[Excerpt to read]
++++++

No Native Democratic Institutions
In fact, part of Kosovo's leadership problem is that the province has passed from oppressive rule from Belgrade in 1999 to a semi-colonial government by the UN's civilian administration (UNMIK) without having had the opportunity to develop its own democratic structures. Consequently, most important politicians like Thaci or Haradinaj have their power bases rooted not in modern political institutions but in their home regions, their clans, or their old UCK networks -- or a combination of the three.
It might yet be possible for the parties to agree on a neutral figure like a senior university professor to succeed Rugova, but that person is unlikely to have the necessary political authority to lead the status talks. Some commentators have suggested that it might be time to take a different approach entirely and select a young leader untainted by earlier power struggles.
Such a person would also be more representative of one of the youngest populations in Europe.
Troubled Times Ahead
Regardless of how the leadership struggle develops, Kosovo appears headed for troubled times. First of all, the Serbian side in the talks is unlikely to show flexibility in the run-up to the early Serbian parliamentary elections widely expected in 2006. None of the top Belgrade politicians wants to appear to the voters as "weak" on Kosovo, even if in private some of those leaders acknowledge that the province is lost.
Second, some media reports suggest that the major international powers are prepared to impose a status solution in the face of Serbian and Albanian intransigence. According to that scenario, Kosovo would become independent but with international guarantees for the Serbian minority. Since the Serbs and Albanians can agree on very little, the foreigners are likely to have a continuing and sometimes controversial role on the ground.
Even if the Kosovar Albanians get the independence they want, the problems of corruption and poverty will remain. Kosovo's elected institutions are still shaky and untested, but their performance will have to be credible if Kosovo is to get the investments it needs.
This is a problem that has confronted many newly independent countries over the past 60 years, and the only way out is the rocky road of learning by doing.
THE WORLD'S NEWEST NATION? The region of Kosovo has a population of more than 2 million, some 90 percent of whom are ethnic Albanians. It was one of the poorest regions in the former Yugoslavia, but has considerable mineral wealth and an enterprising population, many of whom work abroad but keep close contact with Kosovo. All ethnic Albanian political parties seek independence on the principles of self-determination and majority rule. They feel that Serbia lost its historically based claim to what was its autonomous province under the 1974 constitution by revoking that autonomy in the late 1980s and then conducting a crackdown in 1999 that forced some 850,000 people to flee their homes.
Since NATO's intervention that year to stop the expulsions, Kosovo has been under a UN administration (UNMIK). The UN has begun to gradually transfer functions to elected Kosovar institutions. The primary Serbian concerns are physical safety for the local Serbian minority, a secure return for the tens of thousands of Serbian displaced persons, and protection for historic Serbian religious buildings. The main problems affecting all Kosovars, however, are economic. Until Kosovo's final status is clarified and new legislation passed and enforced, it will not be able to attract the investment it needs to provide jobs for its population, which is one of the youngest and fastest growing in Europe. Prosperity is widely seen as the key to political stability and interethnic coexistence in Kosovo, as is the case in much of Southeastern Europe.

++++++

[Information given]

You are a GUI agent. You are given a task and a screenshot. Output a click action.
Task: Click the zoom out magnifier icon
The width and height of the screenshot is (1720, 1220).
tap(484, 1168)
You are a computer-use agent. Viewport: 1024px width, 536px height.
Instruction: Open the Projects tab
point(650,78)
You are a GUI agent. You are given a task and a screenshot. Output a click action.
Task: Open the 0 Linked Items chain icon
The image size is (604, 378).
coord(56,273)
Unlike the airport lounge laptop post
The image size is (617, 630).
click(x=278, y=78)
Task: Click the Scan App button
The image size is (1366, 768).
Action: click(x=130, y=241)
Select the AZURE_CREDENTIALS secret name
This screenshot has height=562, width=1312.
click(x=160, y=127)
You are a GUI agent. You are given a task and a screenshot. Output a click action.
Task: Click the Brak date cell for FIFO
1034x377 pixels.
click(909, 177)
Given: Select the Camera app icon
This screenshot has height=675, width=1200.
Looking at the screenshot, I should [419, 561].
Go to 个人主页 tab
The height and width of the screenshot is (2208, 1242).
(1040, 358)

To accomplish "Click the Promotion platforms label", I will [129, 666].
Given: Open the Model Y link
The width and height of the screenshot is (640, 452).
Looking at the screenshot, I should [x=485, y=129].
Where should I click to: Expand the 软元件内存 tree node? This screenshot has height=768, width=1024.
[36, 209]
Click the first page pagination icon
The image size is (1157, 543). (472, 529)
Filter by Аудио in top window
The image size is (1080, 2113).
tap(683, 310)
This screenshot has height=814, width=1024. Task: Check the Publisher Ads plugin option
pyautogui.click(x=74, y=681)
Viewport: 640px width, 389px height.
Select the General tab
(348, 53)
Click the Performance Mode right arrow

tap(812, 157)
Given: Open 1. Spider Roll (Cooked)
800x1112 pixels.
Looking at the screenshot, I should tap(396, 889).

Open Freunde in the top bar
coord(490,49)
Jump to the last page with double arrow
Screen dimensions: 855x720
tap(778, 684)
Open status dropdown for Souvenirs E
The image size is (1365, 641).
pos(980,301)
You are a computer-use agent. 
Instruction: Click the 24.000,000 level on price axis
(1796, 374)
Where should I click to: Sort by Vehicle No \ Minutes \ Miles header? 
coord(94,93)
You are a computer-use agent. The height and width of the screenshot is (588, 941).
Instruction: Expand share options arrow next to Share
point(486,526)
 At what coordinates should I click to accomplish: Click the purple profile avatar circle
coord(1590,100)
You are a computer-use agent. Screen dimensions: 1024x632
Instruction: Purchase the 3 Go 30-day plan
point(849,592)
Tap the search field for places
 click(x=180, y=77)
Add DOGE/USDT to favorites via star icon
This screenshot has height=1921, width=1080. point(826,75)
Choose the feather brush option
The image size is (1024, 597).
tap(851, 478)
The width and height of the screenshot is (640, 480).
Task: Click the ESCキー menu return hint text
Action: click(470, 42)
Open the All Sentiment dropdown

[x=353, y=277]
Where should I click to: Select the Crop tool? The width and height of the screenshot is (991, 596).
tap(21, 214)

++++++

[Your assignment]
Answer these questions from the excerpt on Kosovo.
(a) Roughly what share of Kosovo's population is ethnic Albanian?
(b) In what year are the early Serbian parliamentary elections widely expected?
(c) What kind of leader have some commentators suggested selecting?

[Answer section]
(a) Some 90 percent.
(b) 2006.
(c) A young leader untainted by earlier power struggles.